• The problem
Copy the stretch of the records from the start through the line that contains "pyautogui.click(x=26, y=23)", and leave the pictures out of your copy.

---- Provided records

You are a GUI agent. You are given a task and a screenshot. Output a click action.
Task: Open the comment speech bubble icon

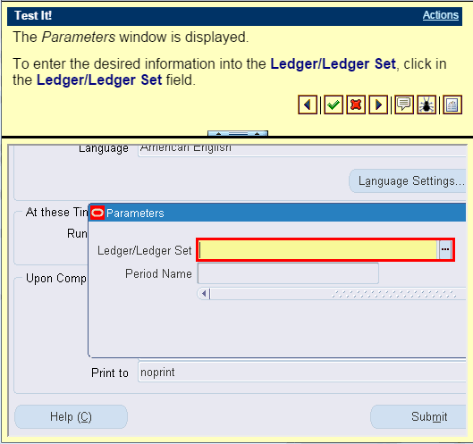click(x=404, y=105)
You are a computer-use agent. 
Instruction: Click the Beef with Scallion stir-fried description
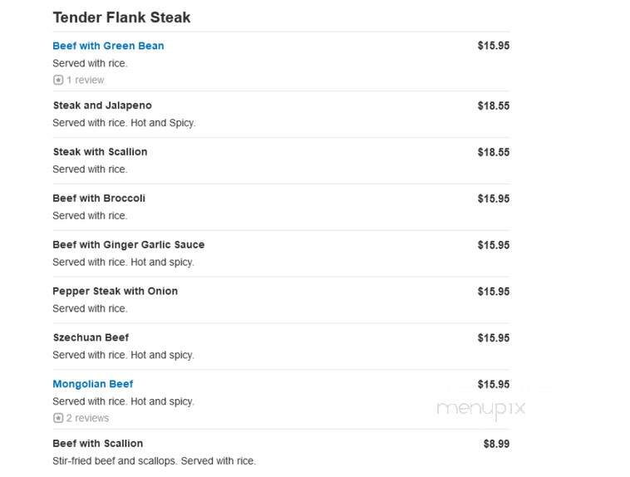point(155,460)
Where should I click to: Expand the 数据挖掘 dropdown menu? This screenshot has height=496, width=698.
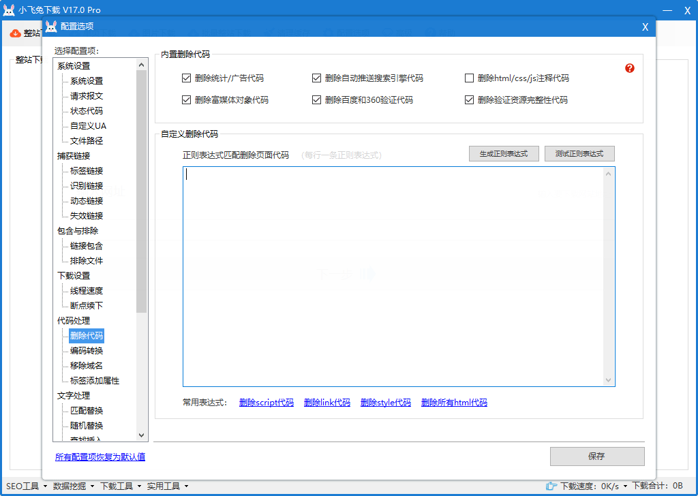[x=74, y=486]
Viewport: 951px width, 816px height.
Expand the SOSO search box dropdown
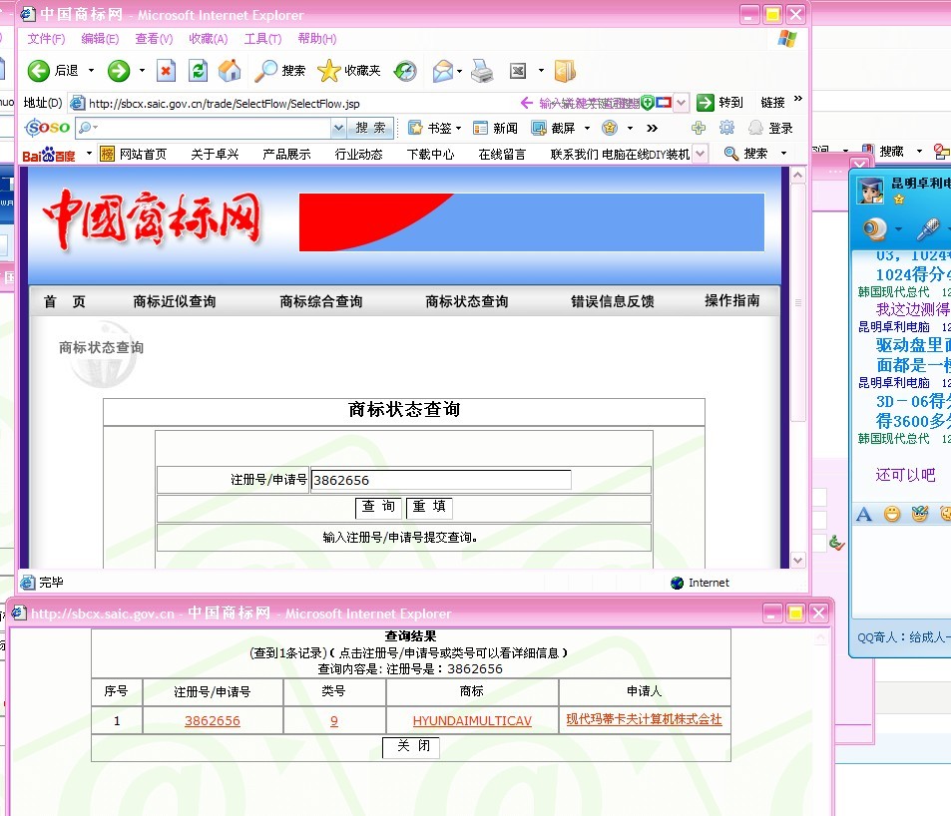pos(338,128)
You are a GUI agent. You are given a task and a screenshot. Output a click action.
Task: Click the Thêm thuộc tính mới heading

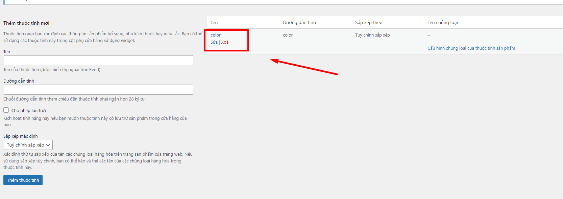pyautogui.click(x=26, y=23)
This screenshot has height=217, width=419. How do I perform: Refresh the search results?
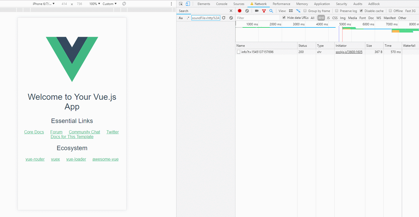click(x=224, y=18)
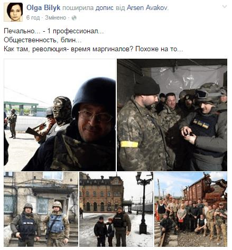
Task: Click the text line 'Общественность, блин...'
Action: tap(43, 40)
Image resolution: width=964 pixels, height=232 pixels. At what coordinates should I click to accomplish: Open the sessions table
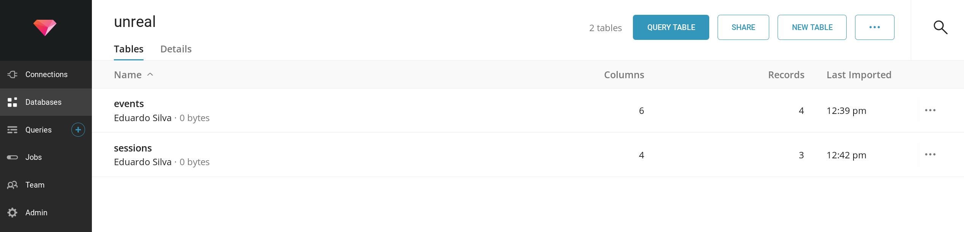(133, 148)

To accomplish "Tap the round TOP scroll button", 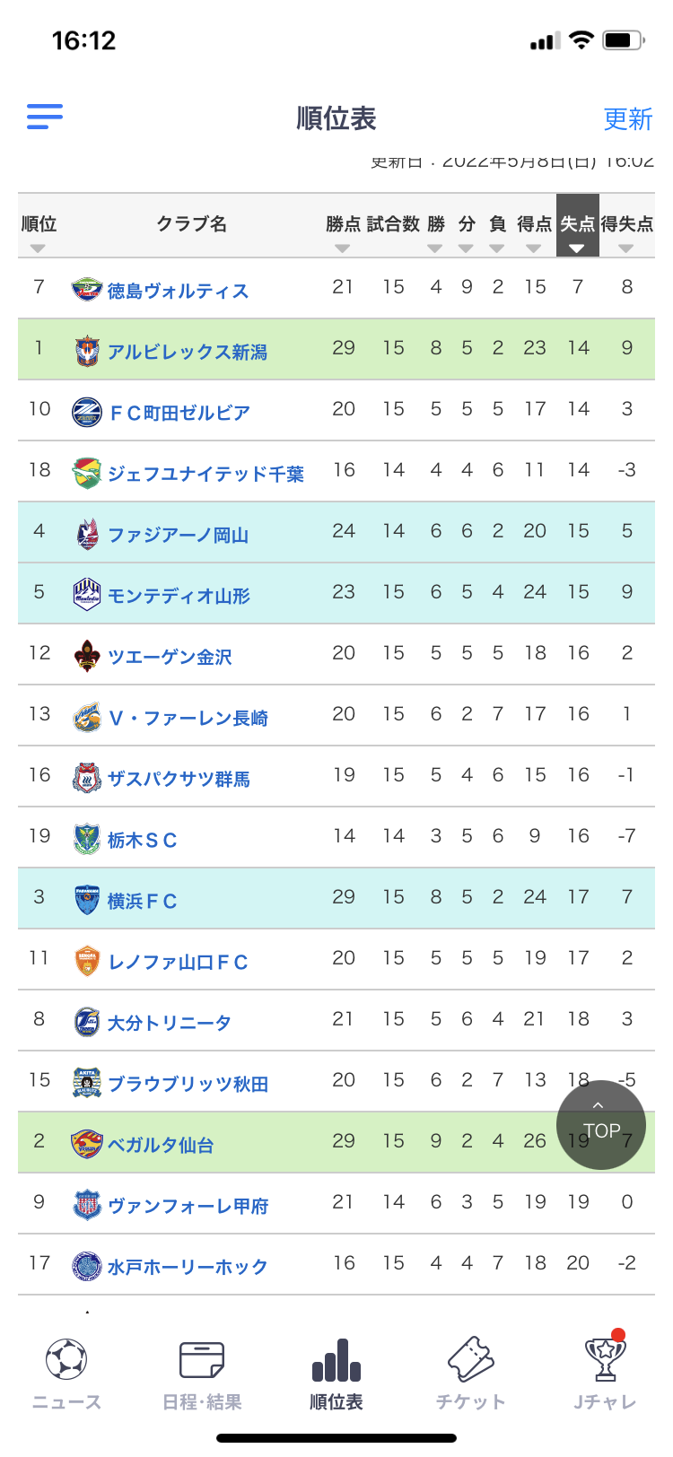I will [x=600, y=1125].
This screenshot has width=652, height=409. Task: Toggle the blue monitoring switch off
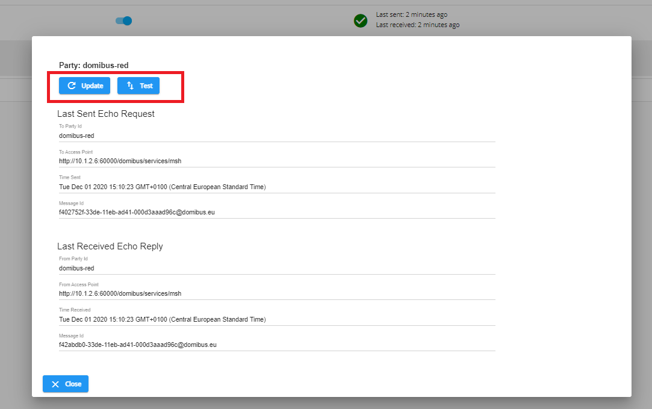click(124, 21)
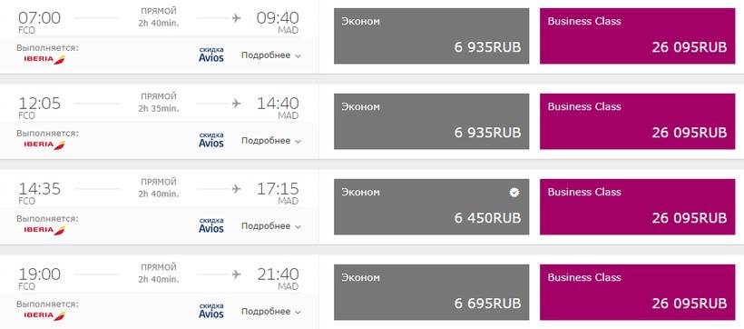
Task: Click checkmark badge on 6 450RUB fare
Action: point(514,192)
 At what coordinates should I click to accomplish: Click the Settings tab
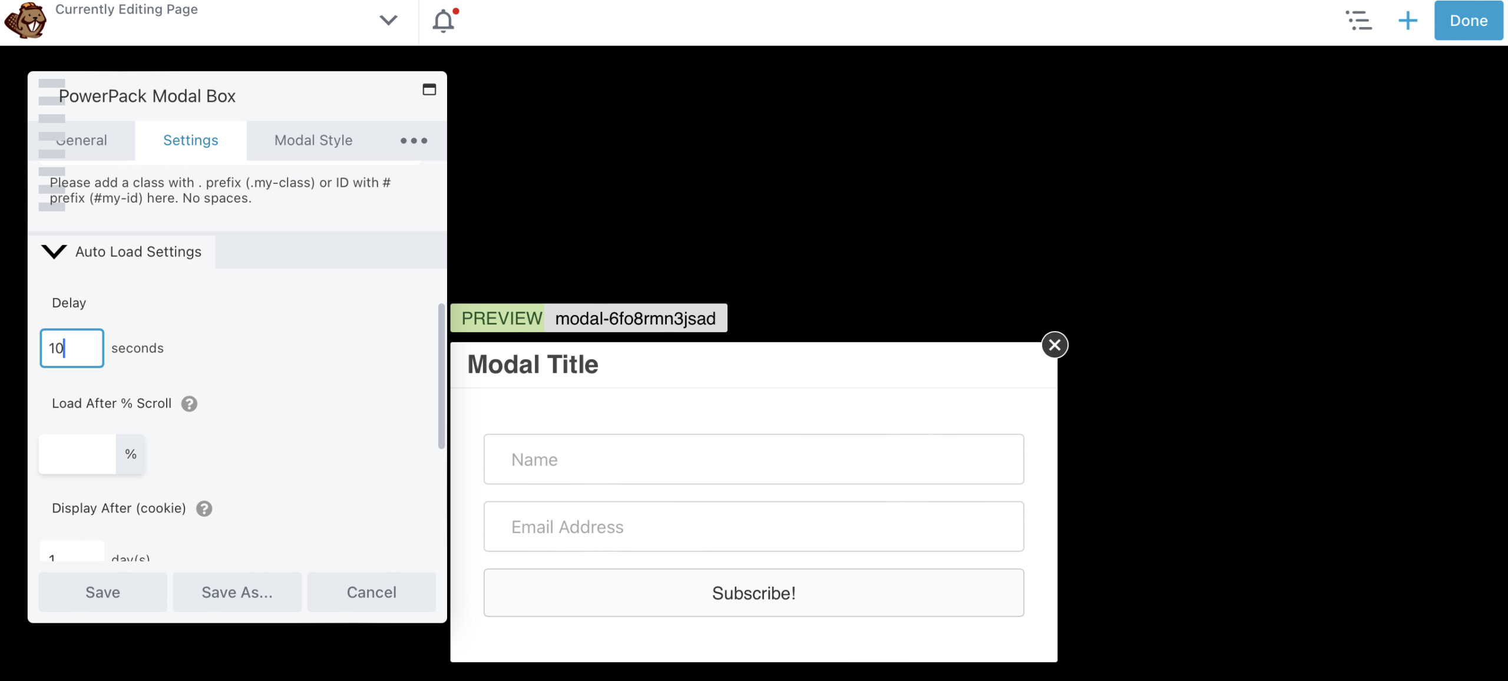point(190,140)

--------

• Answer for this exercise
You are a GUI agent. You are given a task and a screenshot. Output a click action.
Task: Open the comment speech bubble icon

click(x=404, y=105)
You are a computer-use agent. 
Instruction: Click the Beef with Scallion stir-fried description
point(155,460)
Where should I click to: Expand the 数据挖掘 dropdown menu? This screenshot has height=496, width=698.
[x=74, y=486]
Viewport: 951px width, 816px height.
Expand the SOSO search box dropdown
pos(338,128)
You are a GUI agent. You are given a task and a screenshot. Output a click action.
Task: Click the Thêm thuộc tính mới heading

pyautogui.click(x=26, y=23)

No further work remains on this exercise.